I consider rape to be along the same lines as torture and I don't like the idea of anybody being tortured, even bad people. We all should be entitled to that right.

What disturbed me about the scene where Rhett raped Scarlett was how the next morning she acted like nothing even bothered her. :?


_________________
♥♦♣♠


Last edited by DeathEmperor413 on 29 Aug 2020, 11:19 am, edited 1 time in total.

ironpony
Veteran
Veteran

Joined: 3 Nov 2015
Age: 41
Posts: 5,590
Location: canada

29 Aug 2020, 11:15 am

Yeah for sure, I am not saying I enjoyed that she was raped at all. But I didn't care since I thought she was a very toxic, and selish character.

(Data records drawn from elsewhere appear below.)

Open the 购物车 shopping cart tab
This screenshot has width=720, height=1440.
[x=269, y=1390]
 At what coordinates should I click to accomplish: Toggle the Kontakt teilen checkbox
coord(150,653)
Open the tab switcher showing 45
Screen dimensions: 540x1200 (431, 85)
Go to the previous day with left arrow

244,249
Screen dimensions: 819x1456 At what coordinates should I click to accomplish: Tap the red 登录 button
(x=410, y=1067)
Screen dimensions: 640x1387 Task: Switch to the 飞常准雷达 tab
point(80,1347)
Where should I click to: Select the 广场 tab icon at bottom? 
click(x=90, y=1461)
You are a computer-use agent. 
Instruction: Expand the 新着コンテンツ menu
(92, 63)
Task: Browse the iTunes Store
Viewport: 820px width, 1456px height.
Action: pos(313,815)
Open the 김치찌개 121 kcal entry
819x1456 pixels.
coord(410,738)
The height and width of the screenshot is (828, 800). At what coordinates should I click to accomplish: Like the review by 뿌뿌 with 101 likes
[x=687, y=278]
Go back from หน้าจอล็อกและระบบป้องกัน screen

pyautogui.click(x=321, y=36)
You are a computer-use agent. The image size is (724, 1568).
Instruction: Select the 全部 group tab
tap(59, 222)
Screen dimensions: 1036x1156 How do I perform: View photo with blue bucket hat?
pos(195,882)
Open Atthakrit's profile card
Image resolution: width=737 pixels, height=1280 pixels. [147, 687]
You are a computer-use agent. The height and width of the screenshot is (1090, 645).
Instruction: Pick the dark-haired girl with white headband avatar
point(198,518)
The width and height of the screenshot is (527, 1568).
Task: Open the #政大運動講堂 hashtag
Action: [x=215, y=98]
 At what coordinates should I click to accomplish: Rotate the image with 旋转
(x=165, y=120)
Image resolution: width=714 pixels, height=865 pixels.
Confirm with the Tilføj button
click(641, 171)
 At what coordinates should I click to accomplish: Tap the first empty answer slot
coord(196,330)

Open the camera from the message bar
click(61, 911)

But as for the fact that she seem to be bothered by her being raped, isn't that part of her character as well, is that she had lost her self respect by that point, and that's why it didn't bother her?



DeathEmperor413
Veteran
Veteran

User avatar

Joined: 12 Aug 2020
Age: 36
Gender: Male
Posts: 881

29 Aug 2020, 11:17 am

ironpony wrote:
But as for the fact that she seem to be bothered by her being raped, isn't that part of her character as well, is that she had lost her self respect by that point, and that's why it didn't bother her?


Hmm that's a good point that I did not even consider.